On vaccines, the big news this week was the first national-level approval of a vaccine for general use. This vaccine was first entered into any human trials about 60 days ago and earlier this week, President Putin of Russia announced the approval of this adenovirus-based vaccine without the pesky detail of large phase 3 trials to prove safety, essentially turning the Russian population into a trial group.
The more mainstream vaccines, from Moderna in conjunction with the US NIH and AstraZeneca in conjunction with Oxford are both amid their phase 3 trials. Manufacturing is not waiting, however: The India Serum Institute has already started large scale manufacturing of the AstraZeneca vaccine and will be ready for large scale distribution, generally to economically disadvantaged regions, as soon as approval is granted; while the US Warp Speed program is ready to manufacture hundreds of millions of doses as soon as a candidate, or candidates, are approved.
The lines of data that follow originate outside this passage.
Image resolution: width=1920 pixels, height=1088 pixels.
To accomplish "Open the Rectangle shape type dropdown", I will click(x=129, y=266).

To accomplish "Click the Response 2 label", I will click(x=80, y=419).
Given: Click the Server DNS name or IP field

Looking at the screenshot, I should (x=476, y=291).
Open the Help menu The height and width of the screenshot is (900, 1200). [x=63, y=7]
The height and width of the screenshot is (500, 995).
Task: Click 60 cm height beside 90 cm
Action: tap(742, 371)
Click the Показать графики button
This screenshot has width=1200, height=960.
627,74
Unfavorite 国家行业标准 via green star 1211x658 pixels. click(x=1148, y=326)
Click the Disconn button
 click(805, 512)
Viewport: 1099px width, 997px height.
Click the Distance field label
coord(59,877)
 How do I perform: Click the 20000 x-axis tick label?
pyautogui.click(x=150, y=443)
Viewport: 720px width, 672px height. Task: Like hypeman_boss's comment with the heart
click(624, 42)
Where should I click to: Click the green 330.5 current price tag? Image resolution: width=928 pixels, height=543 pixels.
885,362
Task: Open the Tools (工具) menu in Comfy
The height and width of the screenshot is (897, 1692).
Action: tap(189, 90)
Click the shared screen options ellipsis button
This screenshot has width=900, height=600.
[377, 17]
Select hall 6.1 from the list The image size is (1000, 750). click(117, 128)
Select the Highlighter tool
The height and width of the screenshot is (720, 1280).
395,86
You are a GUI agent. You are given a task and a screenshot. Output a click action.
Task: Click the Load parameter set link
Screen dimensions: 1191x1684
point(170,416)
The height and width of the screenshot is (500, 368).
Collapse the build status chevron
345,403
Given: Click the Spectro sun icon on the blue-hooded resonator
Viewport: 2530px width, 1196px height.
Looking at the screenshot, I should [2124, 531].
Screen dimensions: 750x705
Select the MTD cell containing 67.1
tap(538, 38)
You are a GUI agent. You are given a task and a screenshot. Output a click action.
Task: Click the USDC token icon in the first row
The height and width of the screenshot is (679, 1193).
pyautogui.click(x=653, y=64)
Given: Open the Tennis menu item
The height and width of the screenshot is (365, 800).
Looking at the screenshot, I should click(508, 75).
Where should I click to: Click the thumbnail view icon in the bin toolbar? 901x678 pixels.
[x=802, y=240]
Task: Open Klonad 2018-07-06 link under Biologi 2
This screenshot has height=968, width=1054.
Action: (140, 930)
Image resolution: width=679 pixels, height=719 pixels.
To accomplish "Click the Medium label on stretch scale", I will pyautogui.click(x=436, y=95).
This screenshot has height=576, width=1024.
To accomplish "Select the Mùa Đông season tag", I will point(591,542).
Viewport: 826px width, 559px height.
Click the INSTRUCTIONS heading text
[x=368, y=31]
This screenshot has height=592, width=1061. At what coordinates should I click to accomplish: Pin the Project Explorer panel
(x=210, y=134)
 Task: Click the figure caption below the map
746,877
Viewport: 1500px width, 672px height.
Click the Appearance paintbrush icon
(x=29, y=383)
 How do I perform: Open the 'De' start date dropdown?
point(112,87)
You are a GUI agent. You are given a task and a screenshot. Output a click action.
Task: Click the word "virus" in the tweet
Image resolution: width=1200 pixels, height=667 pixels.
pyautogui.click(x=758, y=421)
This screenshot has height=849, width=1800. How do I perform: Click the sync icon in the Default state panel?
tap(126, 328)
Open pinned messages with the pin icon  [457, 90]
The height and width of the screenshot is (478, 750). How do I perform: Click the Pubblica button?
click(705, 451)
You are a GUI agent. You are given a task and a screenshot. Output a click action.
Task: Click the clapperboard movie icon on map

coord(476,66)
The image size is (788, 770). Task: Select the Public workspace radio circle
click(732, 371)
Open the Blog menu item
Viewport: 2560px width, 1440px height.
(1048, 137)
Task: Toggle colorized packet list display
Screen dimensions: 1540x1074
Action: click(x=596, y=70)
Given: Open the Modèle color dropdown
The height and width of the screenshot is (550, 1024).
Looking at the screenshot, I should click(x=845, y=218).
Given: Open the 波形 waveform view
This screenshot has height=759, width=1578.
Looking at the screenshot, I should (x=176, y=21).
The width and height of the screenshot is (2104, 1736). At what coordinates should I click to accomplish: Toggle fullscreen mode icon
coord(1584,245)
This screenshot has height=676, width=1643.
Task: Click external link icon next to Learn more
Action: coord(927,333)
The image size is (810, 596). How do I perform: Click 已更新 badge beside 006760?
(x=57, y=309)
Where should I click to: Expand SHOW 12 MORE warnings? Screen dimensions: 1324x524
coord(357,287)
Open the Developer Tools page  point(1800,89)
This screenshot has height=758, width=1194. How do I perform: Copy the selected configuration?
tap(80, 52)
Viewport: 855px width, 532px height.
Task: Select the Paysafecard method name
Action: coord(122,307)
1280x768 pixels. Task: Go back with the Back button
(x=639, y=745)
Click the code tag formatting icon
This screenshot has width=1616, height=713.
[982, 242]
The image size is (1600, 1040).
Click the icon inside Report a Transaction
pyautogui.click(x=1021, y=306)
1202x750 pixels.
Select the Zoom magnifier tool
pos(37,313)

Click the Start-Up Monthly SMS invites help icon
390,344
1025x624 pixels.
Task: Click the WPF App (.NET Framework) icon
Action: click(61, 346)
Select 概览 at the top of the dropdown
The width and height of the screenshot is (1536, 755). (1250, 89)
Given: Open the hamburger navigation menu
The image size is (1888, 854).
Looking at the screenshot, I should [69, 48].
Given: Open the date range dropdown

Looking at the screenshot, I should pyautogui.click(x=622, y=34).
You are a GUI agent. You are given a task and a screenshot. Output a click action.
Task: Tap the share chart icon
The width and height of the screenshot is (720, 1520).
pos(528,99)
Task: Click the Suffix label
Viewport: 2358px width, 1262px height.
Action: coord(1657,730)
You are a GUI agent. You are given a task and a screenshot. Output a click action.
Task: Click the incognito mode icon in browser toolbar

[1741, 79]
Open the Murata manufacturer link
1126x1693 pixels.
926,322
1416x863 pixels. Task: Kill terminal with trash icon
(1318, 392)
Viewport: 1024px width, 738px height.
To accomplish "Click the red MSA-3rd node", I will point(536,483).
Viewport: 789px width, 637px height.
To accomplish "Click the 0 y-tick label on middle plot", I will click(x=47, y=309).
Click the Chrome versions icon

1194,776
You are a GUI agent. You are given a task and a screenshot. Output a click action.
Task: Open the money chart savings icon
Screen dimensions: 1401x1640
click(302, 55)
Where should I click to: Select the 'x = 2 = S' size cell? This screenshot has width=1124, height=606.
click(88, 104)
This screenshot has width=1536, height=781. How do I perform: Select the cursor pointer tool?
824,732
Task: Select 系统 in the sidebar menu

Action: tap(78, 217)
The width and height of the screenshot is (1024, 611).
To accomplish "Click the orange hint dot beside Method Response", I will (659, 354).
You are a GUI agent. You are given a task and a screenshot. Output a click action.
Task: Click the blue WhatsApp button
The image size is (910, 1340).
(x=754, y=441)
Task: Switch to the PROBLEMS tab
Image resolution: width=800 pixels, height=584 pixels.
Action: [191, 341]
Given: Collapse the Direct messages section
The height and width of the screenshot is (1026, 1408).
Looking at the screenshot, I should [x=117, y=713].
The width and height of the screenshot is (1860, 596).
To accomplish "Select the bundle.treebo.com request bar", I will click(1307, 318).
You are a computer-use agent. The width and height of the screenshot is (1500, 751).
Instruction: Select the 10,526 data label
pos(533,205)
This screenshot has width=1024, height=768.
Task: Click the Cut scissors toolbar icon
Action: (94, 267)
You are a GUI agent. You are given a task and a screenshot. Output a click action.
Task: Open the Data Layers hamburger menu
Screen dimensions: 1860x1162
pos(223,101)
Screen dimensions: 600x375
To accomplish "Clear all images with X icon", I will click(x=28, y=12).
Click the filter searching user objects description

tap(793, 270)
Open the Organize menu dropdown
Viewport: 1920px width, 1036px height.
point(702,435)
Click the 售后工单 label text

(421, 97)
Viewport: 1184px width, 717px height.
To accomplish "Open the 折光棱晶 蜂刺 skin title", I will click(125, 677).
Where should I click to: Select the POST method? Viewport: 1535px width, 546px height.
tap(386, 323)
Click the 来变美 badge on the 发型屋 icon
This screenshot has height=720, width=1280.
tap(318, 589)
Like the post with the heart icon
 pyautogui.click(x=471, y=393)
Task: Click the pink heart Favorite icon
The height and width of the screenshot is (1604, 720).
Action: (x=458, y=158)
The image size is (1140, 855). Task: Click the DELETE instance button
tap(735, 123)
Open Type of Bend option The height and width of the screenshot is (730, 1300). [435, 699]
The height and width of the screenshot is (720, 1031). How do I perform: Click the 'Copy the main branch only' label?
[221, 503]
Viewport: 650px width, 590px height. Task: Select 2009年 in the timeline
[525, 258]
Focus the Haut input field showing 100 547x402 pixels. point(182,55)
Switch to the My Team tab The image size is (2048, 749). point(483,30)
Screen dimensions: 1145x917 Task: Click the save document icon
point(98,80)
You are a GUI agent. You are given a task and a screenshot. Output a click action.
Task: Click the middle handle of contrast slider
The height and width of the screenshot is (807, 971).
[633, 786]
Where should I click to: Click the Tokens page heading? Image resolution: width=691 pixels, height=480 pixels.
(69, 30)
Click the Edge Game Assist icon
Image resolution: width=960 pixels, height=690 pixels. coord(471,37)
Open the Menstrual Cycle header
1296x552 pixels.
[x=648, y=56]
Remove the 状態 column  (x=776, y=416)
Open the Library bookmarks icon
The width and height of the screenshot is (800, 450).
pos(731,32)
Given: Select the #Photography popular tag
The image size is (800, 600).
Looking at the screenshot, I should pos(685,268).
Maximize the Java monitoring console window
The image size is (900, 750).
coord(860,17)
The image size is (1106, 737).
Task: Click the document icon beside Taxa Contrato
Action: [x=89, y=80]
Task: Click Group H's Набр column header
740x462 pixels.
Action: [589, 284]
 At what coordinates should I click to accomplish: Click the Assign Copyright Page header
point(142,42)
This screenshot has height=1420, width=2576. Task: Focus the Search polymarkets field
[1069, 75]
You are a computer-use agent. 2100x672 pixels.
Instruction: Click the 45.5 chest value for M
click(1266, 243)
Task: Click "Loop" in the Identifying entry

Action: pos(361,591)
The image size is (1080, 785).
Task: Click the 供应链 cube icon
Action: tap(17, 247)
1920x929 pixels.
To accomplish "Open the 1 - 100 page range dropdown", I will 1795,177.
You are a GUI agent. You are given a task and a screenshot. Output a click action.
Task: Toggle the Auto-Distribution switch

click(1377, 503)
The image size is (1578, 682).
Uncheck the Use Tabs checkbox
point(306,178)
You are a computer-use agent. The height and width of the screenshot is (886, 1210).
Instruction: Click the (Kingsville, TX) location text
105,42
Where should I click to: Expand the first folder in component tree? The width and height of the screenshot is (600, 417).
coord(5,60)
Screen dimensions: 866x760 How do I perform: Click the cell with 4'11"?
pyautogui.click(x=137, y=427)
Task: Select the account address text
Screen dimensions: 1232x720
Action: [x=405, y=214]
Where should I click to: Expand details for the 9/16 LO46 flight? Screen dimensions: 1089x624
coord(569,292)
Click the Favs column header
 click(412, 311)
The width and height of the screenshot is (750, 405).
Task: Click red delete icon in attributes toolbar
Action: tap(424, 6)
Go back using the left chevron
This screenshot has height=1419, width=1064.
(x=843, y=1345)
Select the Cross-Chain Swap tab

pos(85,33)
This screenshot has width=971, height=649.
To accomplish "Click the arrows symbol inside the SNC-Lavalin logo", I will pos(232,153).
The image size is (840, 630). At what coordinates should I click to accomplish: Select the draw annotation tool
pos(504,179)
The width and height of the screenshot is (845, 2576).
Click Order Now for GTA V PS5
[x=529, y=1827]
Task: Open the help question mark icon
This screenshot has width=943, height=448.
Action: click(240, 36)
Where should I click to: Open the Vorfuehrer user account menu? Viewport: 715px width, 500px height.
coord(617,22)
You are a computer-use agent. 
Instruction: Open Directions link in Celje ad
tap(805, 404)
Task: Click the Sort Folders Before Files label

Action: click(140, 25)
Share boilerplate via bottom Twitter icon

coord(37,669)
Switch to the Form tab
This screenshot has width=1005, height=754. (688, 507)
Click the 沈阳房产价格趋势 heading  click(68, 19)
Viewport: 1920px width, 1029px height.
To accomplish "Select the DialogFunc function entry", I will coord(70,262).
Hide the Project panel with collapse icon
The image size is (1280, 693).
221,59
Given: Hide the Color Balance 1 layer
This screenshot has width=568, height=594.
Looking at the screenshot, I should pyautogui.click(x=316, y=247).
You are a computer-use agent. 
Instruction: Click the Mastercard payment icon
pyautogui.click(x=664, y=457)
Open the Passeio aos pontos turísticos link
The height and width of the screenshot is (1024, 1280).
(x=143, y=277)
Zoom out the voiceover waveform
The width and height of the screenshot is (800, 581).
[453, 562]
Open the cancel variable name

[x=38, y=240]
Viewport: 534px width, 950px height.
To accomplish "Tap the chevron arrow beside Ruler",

New studies have shown that masks actually do have some benefit for the wearer. The hypothesis is that part of the reason we are seeing flat or even declining hospitalization and death rates despite case numbers that rose throughout July is because wearing masks may decrease the viral load exchanged during an exposure. The lower viral load appears to mean lower severity of the disease. So, keep your mask handy… not just for “the other guy” but for yourself, too.
- Rapid test for the virus is the antigen test: cheap, fast, but if COVID-19 is suspected it cannot be ruled out by this test
- Rapid PCR: In very short supply and while this test may be rapid for each test, the machine does one test at a time, so not very rapid if there is a backlog
- Mail-in saliva-based tests: the jury is still out but looking like they may be more accurate than we thought initially. These are PCR tests and are a good hope for allowing mass testing, but turnaround will be at least 36 hours.
- Standard PCR which is a complex lab-based test – this is the current reference standard to tell you if you are or are not infected. The test is fast, but the backlog is overwhelming the available processing capacity.
- Antibody tests: They will not be helpful until 3 to 4 weeks after infection as it takes that long to become sustained positive, so they have no role in diagnosing an active infection despite what some clinics will tell you.